(R)Evolution of Language Models – ChatGPT

Answers to the most important questions about the artificial intelligences ChatGPT, Bard and co.

by Sandra Wartner, MSc

In recent weeks, everything has revolved around the new artificial intelligences (AIs) of the big players. Since the publication of OpenAI’s chatbot revolution ChatGPT at the end of November 2022 (see OpenAI page), the language model has been in a research and feedback phase that is accessible to everyone and has thus aroused public interest. With over 100 million users in January, the versatile functions and application scenarios that AI has to offer have become apparent. It helps with everyday and professional writing tasks such as shopping lists or creative marketing texts, provides suggestions for planning birthday parties, writes poems and song lyrics or helps with programming tasks.

In response to the release of ChatGPT, Google also announced its own solution, Bard, at the beginning of February. China also wants to get in on the action as another competitor and is planning to end the test phase in March with Ernie from Baidu. How the language models will fit into our everyday lives and support us is not yet entirely clear. The fact that a rethink is necessary and that the professional world will also adapt accordingly cannot be denied either.

But what is actually behind the technology surrounding the new artificial intelligences?

Table of contents

Another milestone for the AI landscape
How can I try ChatGPT for myself?
How reliable are the models’ answers and what are their limits?
Welches Potenzial für Geschäftsanwendungen verbirgt sich hinter den Technologien?
Sources
Author

This technical paper refers to a state of knowledge as of 22.03.2023. Subsequent changes or innovations are not taken into account.

Another milestone for the AI landscape

The underlying technology is Natural Language Processing, NLP for short (see one of our technical papers on NLP) and enables machines to process human language and to represent the knowledge in the form of (language) models. The publication of the Transformer architecture (see also [1], or another technical paper) in 2017 provided a significant milestone in this regard, driven by advances in the field of Deep Learning, the availability of large amounts of training data and increased computing power. In order to learn language representations, huge amounts of text data are provided to the language model in the pre-training phase. At this point, the model does not yet have any information about concrete tasks such as translating texts or evaluating information, and must learn these in the subsequent fine-tuning phase with the help of an annotated data set.

We have already experienced the imitation of natural conversations in the form of conversational AI via virtual assistants such as Siri and Alexa in recent years, but the new generation is even better at simulating human interactions. Anyone who has followed the media closely in recent years will have come across news about the ChatGPT predecessor models GPT-2 (2019) and GPT-3 (2020) time and again. GPT is an acronym for Generative Pretrained Transformer, and – as the name suggests – uses the aforementioned Transformer architecture to generate a human-like text response based on a textual conversation prompt that matches the context and topic. The models were developed by OpenAI, a US artificial intelligence research company, and are among the largest neural networks to date.
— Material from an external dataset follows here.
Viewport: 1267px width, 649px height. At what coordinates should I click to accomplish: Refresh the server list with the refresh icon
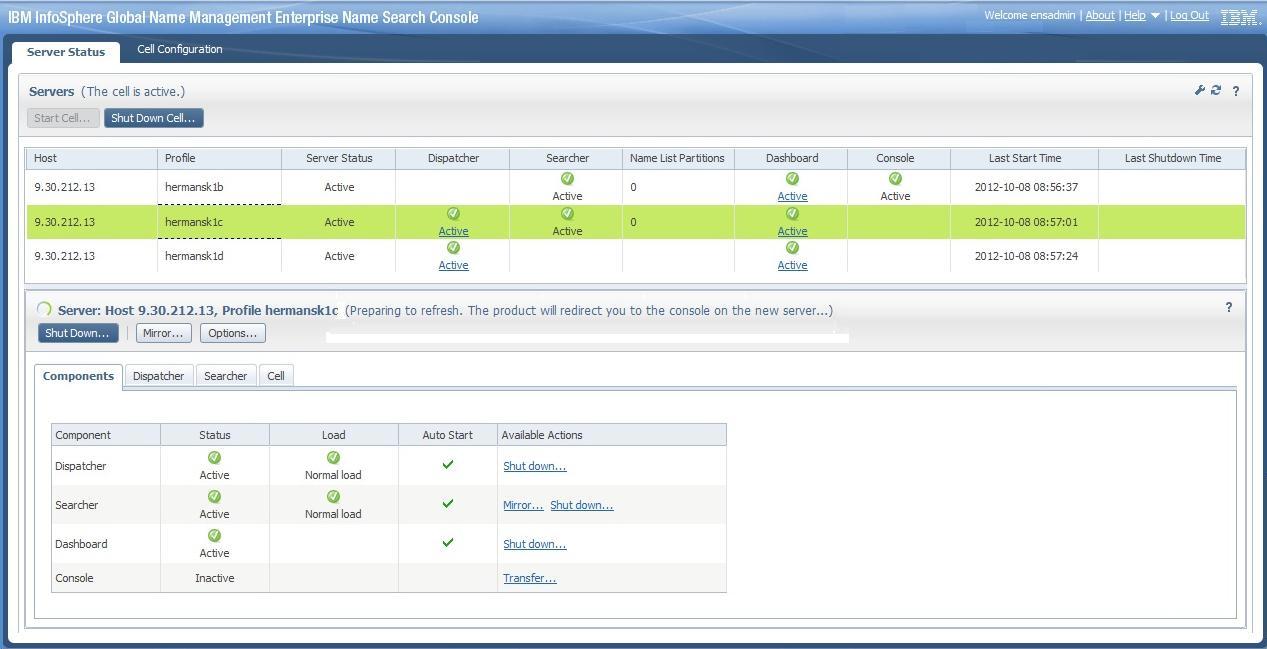[x=1216, y=91]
Chat-GPT is a fine-tuned version of GPT-3 and belongs to the GPT-3.5 family. With 175 billion parameters, it is one of the most powerful state-of-the-art language models. It has been trained on a huge amount of different text data from websites, articles and books to perform tasks such as writing, analysing and summarising or rewriting texts, but also to write and analyse programming code in different programming languages. ChatGPT works best in English, but can also handle other languages. Microsoft, as one of the main backers of the integration of the technology in the Bing search engine, has made another billion-dollar investment (see also Microsoft’s blog post), and it may well be that some functions will also be found in Outlook or Word in the future. The use of the Bing chatbot was first restricted at the beginning of the launch phase after the model showed inappropriate behaviour (including declarations of love, threats).

Google has also announced its own chatbot Bard (see also Google blog post). This is based on the Google language model LaMDA (Language Model for Dialogue Applications), which was mainly trained on texts and dialogues. One of the biggest differences at the moment is that Bard – in contrast to ChatGPT’s knowledge limit until 2021 – obtains information from the web. Bard is also currently still in the test phase, but only for a selected test group.

How can I try ChatGPT for myself?

To test the capabilities of ChatGPT yourself, an OpenAI account is required [link to ChatGPT]. Via a dialogue window in the browser, a kind of chat with the model is created, whereby one can follow the writing of the answers in real time.

Those who are curious may have to be patient, as there are always stability and capacity problems due to the high demand. The use of ChatGPT is free of charge in the current development phase, but there are already initial cost models such as ChatGPT Plus (link to ChatGPT Plus), which should enable stable access to the model even at peak times. Since the data entered will be analysed, among other things, for the further improvement or evaluation of the model, it is important not to enter any sensitive and personal data.

How reliable are the models’ answers and what are their limits?

ChatGPT delivers impressive performance at first glance. The conversation seems so (frighteningly) natural, as if you were chatting with a human person. However, the capabilities also have certain limits [see description by OpenAI].

No hasty leap of faith

Even if the model answers sound very plausible, they are not always correct. ChatGPT tends to disguise ignorance by always generating an answer, and guesses at the intention behind ambiguous queries. Partly freely invented facts or sources (fake news) by ChatGPT and the authorship of the answers are extremely difficult to verify. Therefore, it is always necessary to critically question the credibility of the information returned and, for example, to check its correctness with additional research.

Nothing left to chance?

The wording of the input also has a significant influence on the answer that the model gives. So it can happen that ChatGPT cannot (satisfactorily) answer a certain question, but if it is rephrased, it answers appropriately.

Not on the pulse of time

As there is no access to real-time data and the training data only extends to 2021, there is no guarantee that the information provided is up-to-date.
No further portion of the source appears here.